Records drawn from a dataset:
* * * * * * * * *
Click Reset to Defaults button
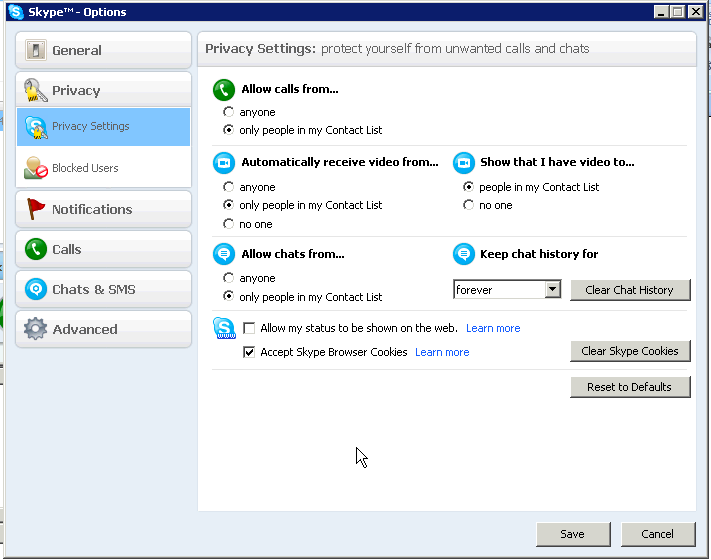 click(x=629, y=387)
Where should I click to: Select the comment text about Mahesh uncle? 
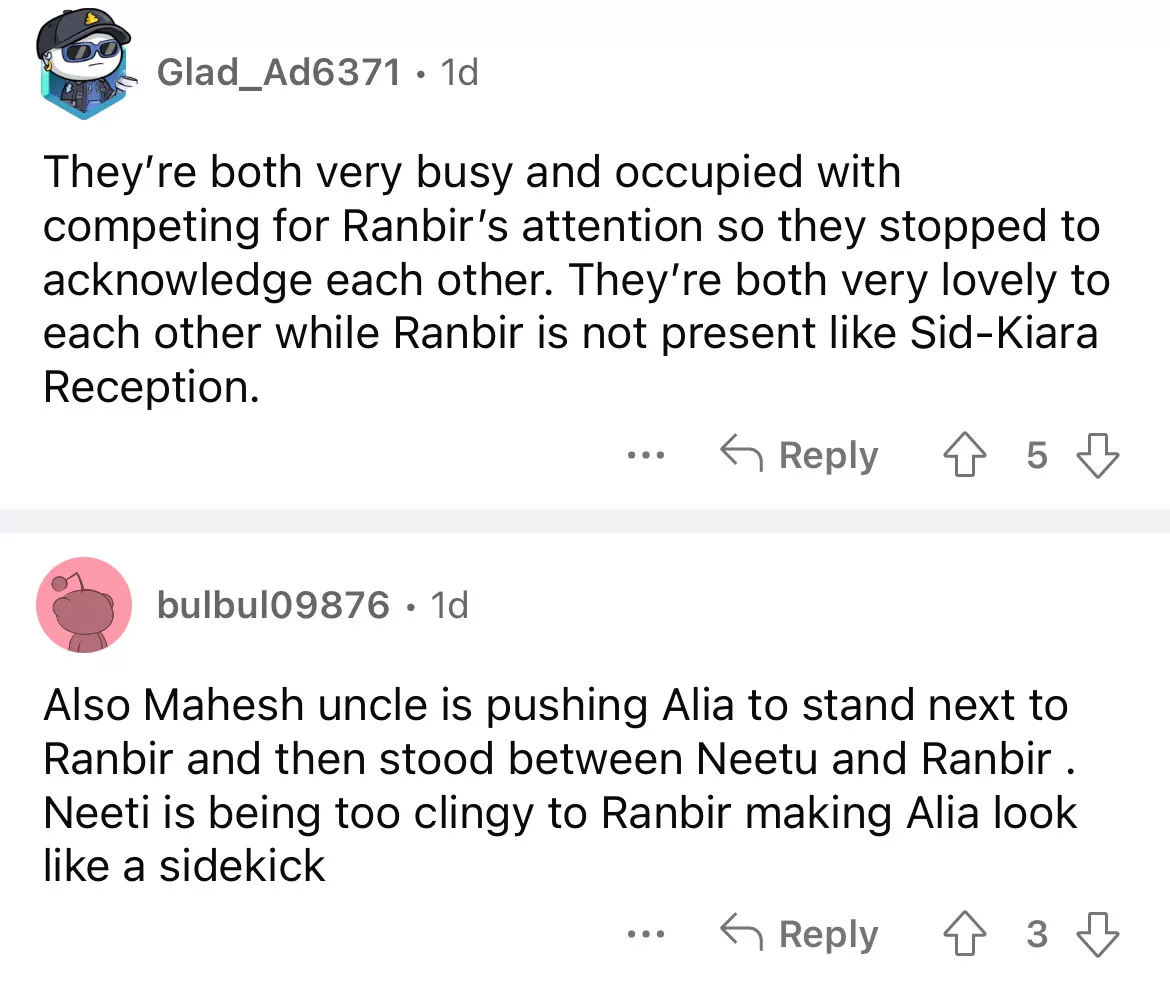(x=560, y=785)
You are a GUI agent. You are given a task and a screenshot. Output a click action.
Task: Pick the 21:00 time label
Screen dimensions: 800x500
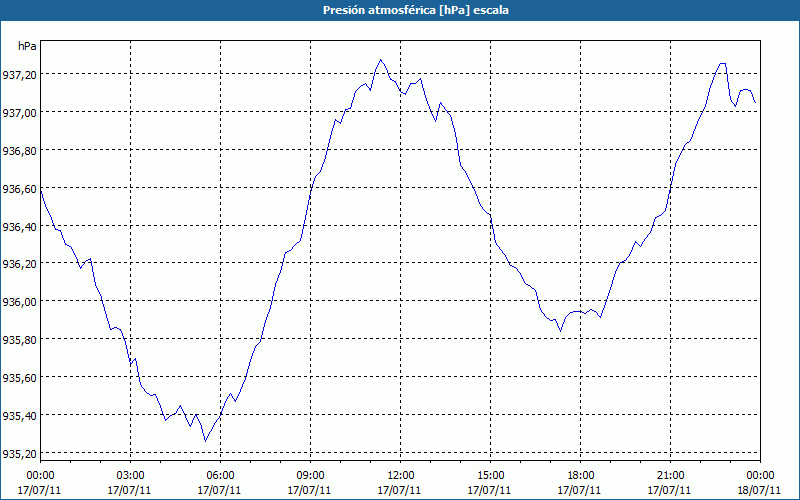[670, 475]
* * * * * * * * *
WHAT THIS TASK INVOLVES - Every line from the one containing "Task: Pick the 21:00 time label" through the last line of the data, both included, is to be repeated exactly; the pictures are to be left out.

TASK SOLUTION -
Task: Pick the 21:00 time label
Screen dimensions: 800x500
[670, 475]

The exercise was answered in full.